Here's every unmade horror movie Sylvester Stallone has been linked to, and why they didn't happen. Sly Stallone has portrayed two of the most famous action heroes of all time with Rocky and Rambo, and most of his best-known movies are from the genre. While he's experimented with everything from sci-fi to comedy throughout his career, misfires like Stop! Or My Mom Will Shoot usually sent him back to action.

Stallone hasn't really made a straight-up horror movie in his career either. There are elements of a slasher movie in 1986's Cobra, but that's mainly an action flick. The closest he's come is 2002's Eye See You - AKA D-Tox - where he plays a suicidal cop being stalked in an isolated rehab clinic by a serial killer. The movie is an intriguing blend of thriller and slasher, though its slow pace and humorless tone make it a bit of a slog. While he's mostly avoided horror, he's circled a few genre projects over the years.

Related: How Arnold Schwarzenegger Tricked Sylvester Stallone Into Making His Worst Movie

Here's a rundown of Sylvester Stallone's unmade horror movies, and why they didn't get made.

Hunter / Rambo V: The Savage Hunt

hunter novel james byron huggins

Hunter is based on the novel by James Byron Huggins, which sees the world's greatest tracker being tasked by the military to hunt down a strange, bloodthirsty creature in the Arctic Circle. Hunter leads a team of hardened mercenaries against the monster, who is quickly revealed to be near unkillable and was seemingly created in a lab.

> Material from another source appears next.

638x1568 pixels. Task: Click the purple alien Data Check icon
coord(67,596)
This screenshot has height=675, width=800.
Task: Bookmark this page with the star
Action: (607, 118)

Stallone has been trying to get Hunter made for over 20 years, and had creative input while the novel was being written. He famously tried to adapt it as Rambo V: The Savage Hunt back in 2009 - swapping out Hunter for Rambo - but he quickly changed his mind. The book has the makings of a fun creature feature, but while Stallone is still developing the project it has yet to move before cameras.

Fatalis

10000 bc sabretooth tiger

Sylvester Stallone must have a thing for monster movies, as one of his other notable abandoned horror projects was Fatalis, a gory novel about saber-toothed cats attacking L.A. It was announced in 1998 that Stallone would lead the movie adaptation of Jeff Rovin's novel, where he would play anthropologist hero Jim Grand. Universal was set to produce the project, but very little was heard about it following the initial announcement, with no director or co-stars being linked to it.

Isobar

isobar monster rick baker

Isobar is considered one of the great, unmade sci-fi films and can be summed up as Snowpiercer meets Alien. In fact, it started life as a reunion between director Ridley Scott and artist H.R. Giger called The Train, before both got off the project. Isobar was set in a post-apocalyptic future where trains are the only way to travel long distances.

On the maiden voyage of one such train traveling from L.A. to London, a tentacled plant monster breaks out and starts killing passengers, and it's up to Sylvester Stallone's hero and a cast that would have featured Kim Basinger and Jim Belushi to stop it. Isobar was set to be a huge blockbuster project with Roland Emmerich set to direct and Rick Baker designing the monster, but the bankruptcy of production company Carolco derailed the project.